I thought a solution was best found by removing this behavior of expanding links before parsing:

(remove-hook 'org-export-before-parsing-functions 'org-attach-expand-links)

After that, a lot of reasonable approaches are possible.

But let me tell you why I decided against that.

I didn't want to maintain different :export backend targets, and I wasn't interested in tracing through how org decided to generate the html for attachments, in fact, I liked how images are just handled by probably one of the most used org-links. Can we hook into machinery for that?

This was likely what led to the design decision in org-attach.el–they didn't want to deal with a new link type having to bloat up the codebase to support, html, md, latex, odt, and others.
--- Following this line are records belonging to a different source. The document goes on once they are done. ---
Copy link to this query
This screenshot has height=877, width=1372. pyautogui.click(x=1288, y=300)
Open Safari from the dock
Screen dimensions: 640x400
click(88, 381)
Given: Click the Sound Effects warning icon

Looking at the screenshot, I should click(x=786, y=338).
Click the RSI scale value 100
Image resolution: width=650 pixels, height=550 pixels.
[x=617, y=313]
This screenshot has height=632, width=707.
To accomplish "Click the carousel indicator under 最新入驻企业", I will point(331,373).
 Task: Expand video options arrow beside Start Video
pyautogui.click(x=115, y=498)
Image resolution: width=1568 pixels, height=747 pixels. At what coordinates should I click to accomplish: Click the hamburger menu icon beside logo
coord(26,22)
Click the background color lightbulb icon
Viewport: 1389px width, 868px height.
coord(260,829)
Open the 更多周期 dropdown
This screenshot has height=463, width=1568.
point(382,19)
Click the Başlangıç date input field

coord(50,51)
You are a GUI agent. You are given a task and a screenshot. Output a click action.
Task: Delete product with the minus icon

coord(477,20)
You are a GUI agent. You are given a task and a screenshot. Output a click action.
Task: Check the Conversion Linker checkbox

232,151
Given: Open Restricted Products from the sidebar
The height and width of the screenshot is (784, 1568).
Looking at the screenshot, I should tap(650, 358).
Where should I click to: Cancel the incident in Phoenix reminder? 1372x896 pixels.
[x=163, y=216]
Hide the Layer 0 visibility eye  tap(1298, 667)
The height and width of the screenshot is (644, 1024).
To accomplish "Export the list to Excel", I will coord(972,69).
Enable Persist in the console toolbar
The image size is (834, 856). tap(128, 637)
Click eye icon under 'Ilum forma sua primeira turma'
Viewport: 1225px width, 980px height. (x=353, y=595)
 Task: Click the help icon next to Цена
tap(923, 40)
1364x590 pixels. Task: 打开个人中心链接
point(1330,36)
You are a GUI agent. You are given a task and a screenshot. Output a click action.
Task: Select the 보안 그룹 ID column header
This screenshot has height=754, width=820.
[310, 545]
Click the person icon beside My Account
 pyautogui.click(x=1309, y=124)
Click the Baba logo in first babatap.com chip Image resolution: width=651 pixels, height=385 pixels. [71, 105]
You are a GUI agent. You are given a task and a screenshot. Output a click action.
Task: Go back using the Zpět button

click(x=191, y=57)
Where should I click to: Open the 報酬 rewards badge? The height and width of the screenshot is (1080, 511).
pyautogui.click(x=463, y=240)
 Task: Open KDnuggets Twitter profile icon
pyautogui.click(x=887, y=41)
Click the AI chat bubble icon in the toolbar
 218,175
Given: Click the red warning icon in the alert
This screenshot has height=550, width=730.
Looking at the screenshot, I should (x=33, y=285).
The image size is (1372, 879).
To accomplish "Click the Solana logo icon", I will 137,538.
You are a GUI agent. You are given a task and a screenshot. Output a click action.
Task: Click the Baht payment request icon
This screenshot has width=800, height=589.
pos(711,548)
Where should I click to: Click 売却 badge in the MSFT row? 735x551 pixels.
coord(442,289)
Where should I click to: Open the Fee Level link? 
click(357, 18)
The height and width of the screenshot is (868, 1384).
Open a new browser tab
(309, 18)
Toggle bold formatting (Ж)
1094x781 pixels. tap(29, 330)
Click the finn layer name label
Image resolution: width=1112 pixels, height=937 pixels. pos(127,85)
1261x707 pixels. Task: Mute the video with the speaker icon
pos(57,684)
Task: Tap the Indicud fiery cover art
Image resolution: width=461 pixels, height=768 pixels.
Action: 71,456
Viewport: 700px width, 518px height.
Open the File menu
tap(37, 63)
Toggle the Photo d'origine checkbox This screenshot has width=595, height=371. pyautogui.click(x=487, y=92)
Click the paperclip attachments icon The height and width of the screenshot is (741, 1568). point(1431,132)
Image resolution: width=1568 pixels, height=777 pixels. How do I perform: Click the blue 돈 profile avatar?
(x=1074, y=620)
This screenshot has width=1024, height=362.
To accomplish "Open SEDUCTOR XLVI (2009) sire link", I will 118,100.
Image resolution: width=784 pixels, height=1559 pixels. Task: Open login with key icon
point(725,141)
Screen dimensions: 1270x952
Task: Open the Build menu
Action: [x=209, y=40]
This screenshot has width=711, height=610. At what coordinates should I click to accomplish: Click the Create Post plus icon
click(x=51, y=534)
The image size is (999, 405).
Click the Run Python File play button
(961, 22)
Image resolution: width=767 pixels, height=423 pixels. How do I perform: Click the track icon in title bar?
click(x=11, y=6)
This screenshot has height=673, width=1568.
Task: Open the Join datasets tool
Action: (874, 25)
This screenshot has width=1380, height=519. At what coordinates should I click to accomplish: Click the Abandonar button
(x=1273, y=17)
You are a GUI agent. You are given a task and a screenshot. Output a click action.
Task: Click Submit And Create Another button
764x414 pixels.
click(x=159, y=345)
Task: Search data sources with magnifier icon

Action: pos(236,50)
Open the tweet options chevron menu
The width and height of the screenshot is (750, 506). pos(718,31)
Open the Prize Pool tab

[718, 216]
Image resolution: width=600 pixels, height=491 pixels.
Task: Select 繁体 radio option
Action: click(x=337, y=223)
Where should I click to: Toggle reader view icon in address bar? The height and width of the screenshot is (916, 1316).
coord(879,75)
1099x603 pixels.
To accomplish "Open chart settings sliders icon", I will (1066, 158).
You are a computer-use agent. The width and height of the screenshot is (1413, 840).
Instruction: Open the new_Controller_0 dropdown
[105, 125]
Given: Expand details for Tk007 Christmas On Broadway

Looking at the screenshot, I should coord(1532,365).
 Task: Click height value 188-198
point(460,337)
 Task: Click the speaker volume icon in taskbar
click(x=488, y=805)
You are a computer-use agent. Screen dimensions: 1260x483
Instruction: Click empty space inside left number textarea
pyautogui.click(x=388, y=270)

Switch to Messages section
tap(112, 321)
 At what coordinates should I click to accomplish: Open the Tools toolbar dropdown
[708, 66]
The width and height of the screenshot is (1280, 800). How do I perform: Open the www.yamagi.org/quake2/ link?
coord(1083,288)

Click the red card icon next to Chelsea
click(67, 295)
Even the docs say attachments should behave like files.

I just wish there were a customization setting to specify whether the link should appear relative or absolute.

So all I did was change org-attach-expand after all:

(defun jwow/org-attach-expand (file)
  "Return an expanded relative file path for a FILE where
  links look like [[attachment:FILE]], relative to the org file
The return string may start with data/0a/39..."
  (let* ((attachment-abs-path (expand-file-name file (org-attach-dir)))
         (org-file (buffer-file-name
                    (org-element-property :buffer (org-element-context))))
         (org-file-dir (file-name-directory org-file)))
    (file-relative-name attachment-abs-path org-file-dir)))

Season to taste.

One great thing is that C-c C-o remains functional. This way, all exporters that already handle file links should continue working with your relative path.

UPDATE 2025-01-07: I've realized that this breaks org-display-inline-images, so be careful about that1. The other options we discussed, like an export filter, would still work.

It works!   ATTACH

If it works here's an image of this section before I added this sentence: clipboard-20241230T053742.png

I haven't tested this extensively, but it seems to work for now.

Explore more

Lastly, if you like what I'm doing, please consider sponsoring me.


1

Which is odd in terms of its design, because org-display-inline-images has a check

(and file (file-exists-p file))

after the variable file is bound. And relatives paths pass the file-exists-p check.